• [Work request]:
Return the records below character for character.

• [Dataset records]:
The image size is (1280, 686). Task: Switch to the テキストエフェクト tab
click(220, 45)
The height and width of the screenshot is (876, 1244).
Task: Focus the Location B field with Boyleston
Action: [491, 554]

• [Expected answer]:
The image size is (1280, 686). Task: Switch to the テキストエフェクト tab
click(220, 45)
The height and width of the screenshot is (876, 1244).
Task: Focus the Location B field with Boyleston
Action: [491, 554]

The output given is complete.